I am currently using a machine from 2011 and it is still fast enough and big
enough for the things I need to do. I do open up the door and blow out all
the dust once a year to help with longevity. It was a $650 machine when
purchased.

>
> (In my experience as a purchaser/donee of superannuated boxes, the
> corporate upgrade cycle may now be partly driven by the lifespan of
> motherboard backup batteries. If you wait for failures before replacing
> them, you get not only the direct cost but also the risk of delaying
> some crucial project.)

At Samsung, they used laptops for everything (except compiler development).
Our group had a budget for laptops that was insufficient compared to the
failure rate of the laptops. Leading some of us waiting for weeks before
a replacement would be AUTHORIZED ! Imagine the cost effectivity of a high
$$$ engineer not being able to work for more than a week.

>
> > And maybe now that the performance increases have slowed down for
> > mobile phones, too, we will see longer cycles in that market, too.

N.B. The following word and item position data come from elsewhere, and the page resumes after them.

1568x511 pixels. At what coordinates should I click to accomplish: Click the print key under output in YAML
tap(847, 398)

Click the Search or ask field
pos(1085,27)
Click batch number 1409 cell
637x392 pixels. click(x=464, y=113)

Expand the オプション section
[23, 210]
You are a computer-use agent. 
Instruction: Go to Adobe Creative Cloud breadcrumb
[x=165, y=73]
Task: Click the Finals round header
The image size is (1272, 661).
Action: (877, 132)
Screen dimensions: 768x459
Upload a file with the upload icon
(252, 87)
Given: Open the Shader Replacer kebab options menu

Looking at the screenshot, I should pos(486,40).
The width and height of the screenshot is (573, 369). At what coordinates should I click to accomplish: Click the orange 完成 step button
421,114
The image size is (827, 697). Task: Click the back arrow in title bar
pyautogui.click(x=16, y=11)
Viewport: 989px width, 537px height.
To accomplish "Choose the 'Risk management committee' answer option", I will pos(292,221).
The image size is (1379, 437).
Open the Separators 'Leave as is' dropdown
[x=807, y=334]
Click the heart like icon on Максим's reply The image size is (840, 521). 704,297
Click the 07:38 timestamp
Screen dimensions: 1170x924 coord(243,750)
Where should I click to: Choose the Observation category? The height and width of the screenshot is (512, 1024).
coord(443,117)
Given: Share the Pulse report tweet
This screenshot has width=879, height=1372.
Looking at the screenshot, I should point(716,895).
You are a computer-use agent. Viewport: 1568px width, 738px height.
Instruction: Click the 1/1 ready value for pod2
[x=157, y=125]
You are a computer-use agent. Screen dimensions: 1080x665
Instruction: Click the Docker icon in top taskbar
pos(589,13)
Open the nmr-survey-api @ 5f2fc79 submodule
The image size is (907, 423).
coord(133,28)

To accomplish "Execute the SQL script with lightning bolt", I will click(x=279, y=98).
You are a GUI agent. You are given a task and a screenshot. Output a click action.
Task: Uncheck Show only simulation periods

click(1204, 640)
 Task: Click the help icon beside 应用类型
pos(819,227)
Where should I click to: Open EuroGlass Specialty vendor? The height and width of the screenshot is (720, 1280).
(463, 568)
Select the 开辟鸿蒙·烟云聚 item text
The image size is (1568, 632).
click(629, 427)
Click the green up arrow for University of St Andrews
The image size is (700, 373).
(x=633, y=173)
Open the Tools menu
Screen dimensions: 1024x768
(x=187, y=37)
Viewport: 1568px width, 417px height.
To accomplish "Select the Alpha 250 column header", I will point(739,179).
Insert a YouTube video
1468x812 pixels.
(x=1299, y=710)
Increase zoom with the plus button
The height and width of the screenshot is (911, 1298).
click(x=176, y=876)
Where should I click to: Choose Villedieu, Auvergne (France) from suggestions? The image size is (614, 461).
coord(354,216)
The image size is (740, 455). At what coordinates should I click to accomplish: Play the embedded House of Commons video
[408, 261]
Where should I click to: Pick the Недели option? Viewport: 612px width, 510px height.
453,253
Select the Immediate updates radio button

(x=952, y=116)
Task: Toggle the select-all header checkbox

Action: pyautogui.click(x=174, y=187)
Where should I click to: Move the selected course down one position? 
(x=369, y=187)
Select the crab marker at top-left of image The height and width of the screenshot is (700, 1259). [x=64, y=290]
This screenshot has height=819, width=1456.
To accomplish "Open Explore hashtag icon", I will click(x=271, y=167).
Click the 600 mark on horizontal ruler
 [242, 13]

I am still happy with my Galaxy 3 (yes 3) 6.5 years after purchase.
The screen still has no cracks or scratches.

already...@yahoo.com

unread,

Mar 16, 2019, 2:42:27 PM3/16/19

to

On Saturday, March 16, 2019 at 1:58:12 AM UTC+2, MitchAlsup wrote:
> On Friday, March 15, 2019 at 4:20:31 PM UTC-5, paul wallich wrote:
> > On 3/15/19 4:36 PM, MitchAlsup wrote:
> > > On Friday, March 15, 2019 at 1:51:13 PM UTC-5, a...@littlepinkcloud.invalid wrote:
> > >> Anton Ertl <an...@mips.complang.tuwien.ac.at> wrote:
> > [...]
> > >>> And, guess what, after 32-bit ARM with 16 registers, they designed
> > >>> Aarch64 with 32 registers. So whatever the reason, they obviously
> > >>> don't agree with the claim that 16 registers are enough.
> > >>
> > >> Indeed not, but the original Arm was very much constrained by the
> > >> technology of the day. 16 registers seemed luxurious at the time; not
> > >> so much now.
> > >
> > > I question this. ARM followed:: Berkeley SPARC, Stanford MIPS, Sun SPARC,
> > > MIPS MIPS, Mc 88K, and probably HP Snakes: all having 32 registers, more
> > > than one implemented in gate arrays. The only other RISC with 16 registers
> > > was Clipper.
> >
> > I think that there's a distinction here because of the market segments.
> > the original Acorn RISC Machine was intended for PC use, originally home
> > computers and reportedly had all of 25K transistors.
>
> In 1982 the 68020 was announced and it contained 190,000 transistors.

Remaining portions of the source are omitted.